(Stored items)
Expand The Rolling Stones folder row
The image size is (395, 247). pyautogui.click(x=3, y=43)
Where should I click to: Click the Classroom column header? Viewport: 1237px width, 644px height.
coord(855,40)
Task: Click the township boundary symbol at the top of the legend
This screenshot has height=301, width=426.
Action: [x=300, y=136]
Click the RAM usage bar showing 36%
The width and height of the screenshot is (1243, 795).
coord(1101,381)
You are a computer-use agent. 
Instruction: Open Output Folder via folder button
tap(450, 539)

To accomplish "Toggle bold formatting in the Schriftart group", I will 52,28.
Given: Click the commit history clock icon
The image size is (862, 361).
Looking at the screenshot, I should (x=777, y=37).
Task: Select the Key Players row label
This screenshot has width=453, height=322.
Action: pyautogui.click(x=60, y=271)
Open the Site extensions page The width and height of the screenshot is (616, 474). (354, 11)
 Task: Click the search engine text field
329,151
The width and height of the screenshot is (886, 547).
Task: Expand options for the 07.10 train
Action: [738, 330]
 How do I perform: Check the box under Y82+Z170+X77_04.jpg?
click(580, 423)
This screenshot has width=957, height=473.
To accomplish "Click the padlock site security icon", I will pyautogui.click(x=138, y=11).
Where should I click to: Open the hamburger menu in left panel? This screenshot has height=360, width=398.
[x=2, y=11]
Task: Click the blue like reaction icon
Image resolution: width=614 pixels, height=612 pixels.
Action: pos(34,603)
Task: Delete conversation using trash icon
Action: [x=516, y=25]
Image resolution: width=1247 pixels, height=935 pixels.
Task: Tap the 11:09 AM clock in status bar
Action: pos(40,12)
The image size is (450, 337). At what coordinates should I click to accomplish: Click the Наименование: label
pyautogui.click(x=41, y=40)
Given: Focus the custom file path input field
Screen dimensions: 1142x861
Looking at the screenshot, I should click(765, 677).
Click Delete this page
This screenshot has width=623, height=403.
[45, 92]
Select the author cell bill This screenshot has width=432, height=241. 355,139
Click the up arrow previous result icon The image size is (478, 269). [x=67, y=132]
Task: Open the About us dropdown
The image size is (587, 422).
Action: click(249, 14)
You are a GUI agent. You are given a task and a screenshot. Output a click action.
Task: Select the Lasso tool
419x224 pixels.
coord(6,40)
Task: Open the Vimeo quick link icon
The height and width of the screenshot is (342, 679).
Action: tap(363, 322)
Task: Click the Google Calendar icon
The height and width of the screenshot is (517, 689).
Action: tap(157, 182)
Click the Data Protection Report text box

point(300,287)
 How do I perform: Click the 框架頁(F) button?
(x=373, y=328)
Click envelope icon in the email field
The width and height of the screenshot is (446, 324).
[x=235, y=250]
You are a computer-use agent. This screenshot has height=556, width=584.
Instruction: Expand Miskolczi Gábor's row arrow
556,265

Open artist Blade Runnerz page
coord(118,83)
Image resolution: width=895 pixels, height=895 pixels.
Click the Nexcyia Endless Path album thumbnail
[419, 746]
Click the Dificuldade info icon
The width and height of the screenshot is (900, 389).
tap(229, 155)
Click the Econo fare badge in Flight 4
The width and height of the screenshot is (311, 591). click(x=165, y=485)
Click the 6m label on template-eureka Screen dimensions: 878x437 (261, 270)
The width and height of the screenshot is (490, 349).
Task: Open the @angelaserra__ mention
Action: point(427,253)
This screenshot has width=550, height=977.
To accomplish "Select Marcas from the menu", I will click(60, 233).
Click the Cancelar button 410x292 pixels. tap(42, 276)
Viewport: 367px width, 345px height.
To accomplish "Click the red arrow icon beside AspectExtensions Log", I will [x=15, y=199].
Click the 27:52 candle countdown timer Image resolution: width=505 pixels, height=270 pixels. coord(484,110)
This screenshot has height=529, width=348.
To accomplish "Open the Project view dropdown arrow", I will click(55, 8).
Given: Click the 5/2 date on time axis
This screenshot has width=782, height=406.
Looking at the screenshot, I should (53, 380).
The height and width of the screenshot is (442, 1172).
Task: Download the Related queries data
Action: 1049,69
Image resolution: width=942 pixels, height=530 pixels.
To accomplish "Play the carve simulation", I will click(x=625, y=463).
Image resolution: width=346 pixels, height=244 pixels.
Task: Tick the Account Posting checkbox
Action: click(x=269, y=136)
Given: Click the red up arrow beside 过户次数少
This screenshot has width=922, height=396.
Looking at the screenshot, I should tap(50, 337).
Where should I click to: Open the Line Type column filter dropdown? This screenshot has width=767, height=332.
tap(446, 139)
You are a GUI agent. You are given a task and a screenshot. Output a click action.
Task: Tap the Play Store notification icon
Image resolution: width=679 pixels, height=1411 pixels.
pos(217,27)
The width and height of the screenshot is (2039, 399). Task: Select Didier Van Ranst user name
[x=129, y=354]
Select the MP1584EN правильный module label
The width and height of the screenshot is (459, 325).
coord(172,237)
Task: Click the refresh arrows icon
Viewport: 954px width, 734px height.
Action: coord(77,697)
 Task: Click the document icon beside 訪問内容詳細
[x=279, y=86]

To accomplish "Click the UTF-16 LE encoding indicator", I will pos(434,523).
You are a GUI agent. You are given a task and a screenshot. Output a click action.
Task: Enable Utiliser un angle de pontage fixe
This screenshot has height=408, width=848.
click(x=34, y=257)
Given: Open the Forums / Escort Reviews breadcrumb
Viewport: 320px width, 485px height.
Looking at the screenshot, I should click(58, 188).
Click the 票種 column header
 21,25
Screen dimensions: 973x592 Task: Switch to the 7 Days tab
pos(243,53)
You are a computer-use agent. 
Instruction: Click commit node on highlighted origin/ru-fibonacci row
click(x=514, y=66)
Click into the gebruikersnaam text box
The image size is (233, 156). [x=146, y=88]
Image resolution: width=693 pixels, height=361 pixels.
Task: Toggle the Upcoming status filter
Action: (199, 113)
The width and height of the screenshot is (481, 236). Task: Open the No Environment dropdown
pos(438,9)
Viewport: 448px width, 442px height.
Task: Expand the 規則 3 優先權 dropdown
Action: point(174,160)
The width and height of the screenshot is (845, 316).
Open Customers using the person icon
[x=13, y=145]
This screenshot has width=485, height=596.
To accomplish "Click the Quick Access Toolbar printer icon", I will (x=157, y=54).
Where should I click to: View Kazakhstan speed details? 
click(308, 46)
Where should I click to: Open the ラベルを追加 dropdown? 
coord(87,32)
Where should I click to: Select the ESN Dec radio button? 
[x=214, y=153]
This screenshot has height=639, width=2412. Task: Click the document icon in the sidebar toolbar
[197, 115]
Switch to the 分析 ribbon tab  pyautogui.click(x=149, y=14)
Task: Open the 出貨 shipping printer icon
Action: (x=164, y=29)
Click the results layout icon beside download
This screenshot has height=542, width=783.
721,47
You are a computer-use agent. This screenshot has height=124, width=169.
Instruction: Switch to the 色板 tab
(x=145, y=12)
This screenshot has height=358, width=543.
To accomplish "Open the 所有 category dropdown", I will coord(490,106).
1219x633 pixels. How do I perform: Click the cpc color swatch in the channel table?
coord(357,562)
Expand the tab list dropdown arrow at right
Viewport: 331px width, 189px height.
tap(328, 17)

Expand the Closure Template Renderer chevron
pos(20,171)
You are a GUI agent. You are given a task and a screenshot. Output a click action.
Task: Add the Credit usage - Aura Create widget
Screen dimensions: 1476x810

> _Problem_
Retype the data. Keep every word as it stands.

> _Worked solution_
Expand The Rolling Stones folder row
The image size is (395, 247). pyautogui.click(x=3, y=43)
Where should I click to: Click the Classroom column header? Viewport: 1237px width, 644px height.
coord(855,40)
Task: Click the township boundary symbol at the top of the legend
This screenshot has height=301, width=426.
Action: [x=300, y=136]
Click the RAM usage bar showing 36%
The width and height of the screenshot is (1243, 795).
coord(1101,381)
You are a computer-use agent. 
Instruction: Open Output Folder via folder button
tap(450, 539)

To accomplish "Toggle bold formatting in the Schriftart group", I will 52,28.
Given: Click the commit history clock icon
The image size is (862, 361).
Looking at the screenshot, I should (x=777, y=37).
Task: Select the Key Players row label
This screenshot has width=453, height=322.
Action: pyautogui.click(x=60, y=271)
Open the Site extensions page The width and height of the screenshot is (616, 474). (354, 11)
 Task: Click the search engine text field
329,151
The width and height of the screenshot is (886, 547).
Task: Expand options for the 07.10 train
Action: [738, 330]
 How do I perform: Check the box under Y82+Z170+X77_04.jpg?
click(580, 423)
This screenshot has width=957, height=473.
To accomplish "Click the padlock site security icon", I will pyautogui.click(x=138, y=11).
Where should I click to: Open the hamburger menu in left panel? This screenshot has height=360, width=398.
[x=2, y=11]
Task: Click the blue like reaction icon
Image resolution: width=614 pixels, height=612 pixels.
Action: pos(34,603)
Task: Delete conversation using trash icon
Action: [x=516, y=25]
Image resolution: width=1247 pixels, height=935 pixels.
Task: Tap the 11:09 AM clock in status bar
Action: pos(40,12)
The image size is (450, 337). At what coordinates should I click to accomplish: Click the Наименование: label
pyautogui.click(x=41, y=40)
Given: Focus the custom file path input field
Screen dimensions: 1142x861
Looking at the screenshot, I should click(765, 677).
Click Delete this page
This screenshot has width=623, height=403.
[45, 92]
Select the author cell bill This screenshot has width=432, height=241. 355,139
Click the up arrow previous result icon The image size is (478, 269). [x=67, y=132]
Task: Open the About us dropdown
The image size is (587, 422).
Action: click(249, 14)
You are a GUI agent. You are given a task and a screenshot. Output a click action.
Task: Select the Lasso tool
419x224 pixels.
coord(6,40)
Task: Open the Vimeo quick link icon
The height and width of the screenshot is (342, 679).
Action: tap(363, 322)
Task: Click the Google Calendar icon
The height and width of the screenshot is (517, 689).
Action: tap(157, 182)
Click the Data Protection Report text box

point(300,287)
 How do I perform: Click the 框架頁(F) button?
(x=373, y=328)
Click envelope icon in the email field
The width and height of the screenshot is (446, 324).
[x=235, y=250]
You are a computer-use agent. This screenshot has height=556, width=584.
Instruction: Expand Miskolczi Gábor's row arrow
556,265

Open artist Blade Runnerz page
coord(118,83)
Image resolution: width=895 pixels, height=895 pixels.
Click the Nexcyia Endless Path album thumbnail
[419, 746]
Click the Dificuldade info icon
The width and height of the screenshot is (900, 389).
tap(229, 155)
Click the Econo fare badge in Flight 4
The width and height of the screenshot is (311, 591). click(x=165, y=485)
Click the 6m label on template-eureka Screen dimensions: 878x437 (261, 270)
The width and height of the screenshot is (490, 349).
Task: Open the @angelaserra__ mention
Action: point(427,253)
This screenshot has width=550, height=977.
To accomplish "Select Marcas from the menu", I will click(60, 233).
Click the Cancelar button 410x292 pixels. tap(42, 276)
Viewport: 367px width, 345px height.
To accomplish "Click the red arrow icon beside AspectExtensions Log", I will [x=15, y=199].
Click the 27:52 candle countdown timer Image resolution: width=505 pixels, height=270 pixels. coord(484,110)
This screenshot has height=529, width=348.
To accomplish "Open the Project view dropdown arrow", I will click(55, 8).
Given: Click the 5/2 date on time axis
This screenshot has width=782, height=406.
Looking at the screenshot, I should (53, 380).
The height and width of the screenshot is (442, 1172).
Task: Download the Related queries data
Action: 1049,69
Image resolution: width=942 pixels, height=530 pixels.
To accomplish "Play the carve simulation", I will click(x=625, y=463).
Image resolution: width=346 pixels, height=244 pixels.
Task: Tick the Account Posting checkbox
Action: click(x=269, y=136)
Given: Click the red up arrow beside 过户次数少
This screenshot has width=922, height=396.
Looking at the screenshot, I should tap(50, 337).
Where should I click to: Open the Line Type column filter dropdown? This screenshot has width=767, height=332.
tap(446, 139)
You are a GUI agent. You are given a task and a screenshot. Output a click action.
Task: Tap the Play Store notification icon
Image resolution: width=679 pixels, height=1411 pixels.
pos(217,27)
The width and height of the screenshot is (2039, 399). Task: Select Didier Van Ranst user name
[x=129, y=354]
Select the MP1584EN правильный module label
The width and height of the screenshot is (459, 325).
coord(172,237)
Task: Click the refresh arrows icon
Viewport: 954px width, 734px height.
Action: coord(77,697)
 Task: Click the document icon beside 訪問内容詳細
[x=279, y=86]

To accomplish "Click the UTF-16 LE encoding indicator", I will pos(434,523).
You are a GUI agent. You are given a task and a screenshot. Output a click action.
Task: Enable Utiliser un angle de pontage fixe
This screenshot has height=408, width=848.
click(x=34, y=257)
Given: Open the Forums / Escort Reviews breadcrumb
Viewport: 320px width, 485px height.
Looking at the screenshot, I should click(58, 188).
Click the 票種 column header
 21,25
Screen dimensions: 973x592 Task: Switch to the 7 Days tab
pos(243,53)
You are a computer-use agent. 
Instruction: Click commit node on highlighted origin/ru-fibonacci row
click(x=514, y=66)
Click into the gebruikersnaam text box
The image size is (233, 156). [x=146, y=88]
Image resolution: width=693 pixels, height=361 pixels.
Task: Toggle the Upcoming status filter
Action: (199, 113)
The width and height of the screenshot is (481, 236). Task: Open the No Environment dropdown
pos(438,9)
Viewport: 448px width, 442px height.
Task: Expand the 規則 3 優先權 dropdown
Action: point(174,160)
The width and height of the screenshot is (845, 316).
Open Customers using the person icon
[x=13, y=145]
This screenshot has width=485, height=596.
To accomplish "Click the Quick Access Toolbar printer icon", I will (x=157, y=54).
Where should I click to: View Kazakhstan speed details? 
click(308, 46)
Where should I click to: Open the ラベルを追加 dropdown? 
coord(87,32)
Where should I click to: Select the ESN Dec radio button? 
[x=214, y=153]
This screenshot has height=639, width=2412. Task: Click the document icon in the sidebar toolbar
[197, 115]
Switch to the 分析 ribbon tab  pyautogui.click(x=149, y=14)
Task: Open the 出貨 shipping printer icon
Action: (x=164, y=29)
Click the results layout icon beside download
This screenshot has height=542, width=783.
721,47
You are a computer-use agent. This screenshot has height=124, width=169.
Instruction: Switch to the 色板 tab
(x=145, y=12)
This screenshot has height=358, width=543.
To accomplish "Open the 所有 category dropdown", I will coord(490,106).
1219x633 pixels. How do I perform: Click the cpc color swatch in the channel table?
coord(357,562)
Expand the tab list dropdown arrow at right
Viewport: 331px width, 189px height.
tap(328, 17)

Expand the Closure Template Renderer chevron
pos(20,171)
You are a GUI agent. You are given a task and a screenshot. Output a click action.
Task: Add the Credit usage - Aura Create widget
Screen dimensions: 1476x810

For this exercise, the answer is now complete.